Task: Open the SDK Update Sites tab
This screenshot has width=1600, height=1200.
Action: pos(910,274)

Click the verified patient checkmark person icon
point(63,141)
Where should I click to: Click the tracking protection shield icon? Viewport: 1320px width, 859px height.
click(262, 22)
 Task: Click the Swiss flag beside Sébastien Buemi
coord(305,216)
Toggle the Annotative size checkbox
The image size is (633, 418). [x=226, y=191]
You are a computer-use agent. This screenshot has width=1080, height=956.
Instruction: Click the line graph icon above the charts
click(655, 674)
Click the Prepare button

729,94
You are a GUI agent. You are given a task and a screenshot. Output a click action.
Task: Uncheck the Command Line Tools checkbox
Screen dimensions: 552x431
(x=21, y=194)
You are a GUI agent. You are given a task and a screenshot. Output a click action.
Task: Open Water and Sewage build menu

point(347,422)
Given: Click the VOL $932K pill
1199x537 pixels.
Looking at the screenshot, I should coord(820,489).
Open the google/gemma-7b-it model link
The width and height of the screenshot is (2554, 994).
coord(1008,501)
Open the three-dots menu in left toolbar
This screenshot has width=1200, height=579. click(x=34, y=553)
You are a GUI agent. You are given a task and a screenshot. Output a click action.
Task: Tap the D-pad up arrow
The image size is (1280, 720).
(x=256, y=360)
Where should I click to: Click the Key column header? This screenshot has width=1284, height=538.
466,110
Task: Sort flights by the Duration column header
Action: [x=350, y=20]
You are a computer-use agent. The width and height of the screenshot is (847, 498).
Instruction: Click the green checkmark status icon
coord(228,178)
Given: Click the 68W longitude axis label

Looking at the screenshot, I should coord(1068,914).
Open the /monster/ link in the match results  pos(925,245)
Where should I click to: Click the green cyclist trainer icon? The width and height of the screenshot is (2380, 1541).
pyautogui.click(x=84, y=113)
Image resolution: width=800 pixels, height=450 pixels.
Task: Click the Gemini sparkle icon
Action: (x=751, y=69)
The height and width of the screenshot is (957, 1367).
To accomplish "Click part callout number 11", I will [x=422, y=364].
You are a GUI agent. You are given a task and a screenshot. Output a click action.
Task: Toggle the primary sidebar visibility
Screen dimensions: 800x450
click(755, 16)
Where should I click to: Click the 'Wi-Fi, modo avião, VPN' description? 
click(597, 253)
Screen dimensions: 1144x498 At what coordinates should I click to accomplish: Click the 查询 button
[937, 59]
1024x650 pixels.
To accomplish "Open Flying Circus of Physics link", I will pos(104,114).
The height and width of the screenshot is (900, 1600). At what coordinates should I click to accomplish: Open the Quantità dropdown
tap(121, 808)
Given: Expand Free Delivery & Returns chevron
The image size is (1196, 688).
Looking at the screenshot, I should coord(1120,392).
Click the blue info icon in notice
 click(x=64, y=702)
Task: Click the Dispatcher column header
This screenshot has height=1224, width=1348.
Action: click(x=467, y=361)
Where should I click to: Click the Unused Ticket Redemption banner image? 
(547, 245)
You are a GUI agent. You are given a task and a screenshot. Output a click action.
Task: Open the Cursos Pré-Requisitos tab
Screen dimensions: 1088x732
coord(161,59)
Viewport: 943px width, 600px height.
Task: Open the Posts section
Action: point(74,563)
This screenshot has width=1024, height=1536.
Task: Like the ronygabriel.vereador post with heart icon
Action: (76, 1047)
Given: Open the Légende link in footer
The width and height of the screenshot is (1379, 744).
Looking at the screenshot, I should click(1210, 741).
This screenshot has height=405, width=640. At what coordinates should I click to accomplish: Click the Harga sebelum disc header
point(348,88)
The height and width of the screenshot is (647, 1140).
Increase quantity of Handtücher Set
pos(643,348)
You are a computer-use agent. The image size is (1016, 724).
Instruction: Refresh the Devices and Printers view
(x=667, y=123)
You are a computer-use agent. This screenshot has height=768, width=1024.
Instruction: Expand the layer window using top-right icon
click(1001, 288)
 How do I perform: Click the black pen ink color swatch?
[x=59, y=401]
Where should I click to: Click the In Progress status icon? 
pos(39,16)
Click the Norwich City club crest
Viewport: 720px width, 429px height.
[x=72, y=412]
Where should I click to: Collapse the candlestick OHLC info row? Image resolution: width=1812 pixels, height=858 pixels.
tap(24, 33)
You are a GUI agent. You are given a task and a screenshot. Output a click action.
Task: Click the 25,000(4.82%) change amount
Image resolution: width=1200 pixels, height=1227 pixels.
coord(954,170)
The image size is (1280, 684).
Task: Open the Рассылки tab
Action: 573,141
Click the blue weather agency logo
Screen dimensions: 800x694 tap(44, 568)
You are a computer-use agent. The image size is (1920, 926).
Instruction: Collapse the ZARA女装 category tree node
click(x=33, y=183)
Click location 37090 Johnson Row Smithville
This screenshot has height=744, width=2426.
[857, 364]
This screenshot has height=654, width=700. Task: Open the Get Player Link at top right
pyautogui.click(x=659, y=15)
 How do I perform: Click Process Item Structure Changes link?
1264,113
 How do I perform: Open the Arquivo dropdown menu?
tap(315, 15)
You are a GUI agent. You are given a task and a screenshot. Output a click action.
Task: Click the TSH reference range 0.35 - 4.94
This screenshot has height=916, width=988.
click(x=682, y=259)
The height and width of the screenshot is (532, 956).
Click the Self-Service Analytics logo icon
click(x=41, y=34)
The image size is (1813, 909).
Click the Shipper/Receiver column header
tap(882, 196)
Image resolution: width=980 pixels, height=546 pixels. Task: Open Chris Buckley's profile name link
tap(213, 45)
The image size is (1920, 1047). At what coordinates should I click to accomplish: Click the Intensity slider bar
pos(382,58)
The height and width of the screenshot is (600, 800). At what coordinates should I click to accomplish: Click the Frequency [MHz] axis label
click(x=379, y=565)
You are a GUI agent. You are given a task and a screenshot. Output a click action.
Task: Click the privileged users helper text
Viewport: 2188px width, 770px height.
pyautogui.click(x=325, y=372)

▶ **What you need to do**
Word for word, restate the lines of the listing above starting at the line with "Task: Tap the D-pad up arrow" and ending at the line with "You are a computer-use agent. The width", and nothing outside them.

▶ **Written response**
Task: Tap the D-pad up arrow
The image size is (1280, 720).
(x=256, y=360)
Where should I click to: Click the Key column header? This screenshot has width=1284, height=538.
466,110
Task: Sort flights by the Duration column header
Action: [x=350, y=20]
You are a computer-use agent. The width and height of the screenshot is (847, 498).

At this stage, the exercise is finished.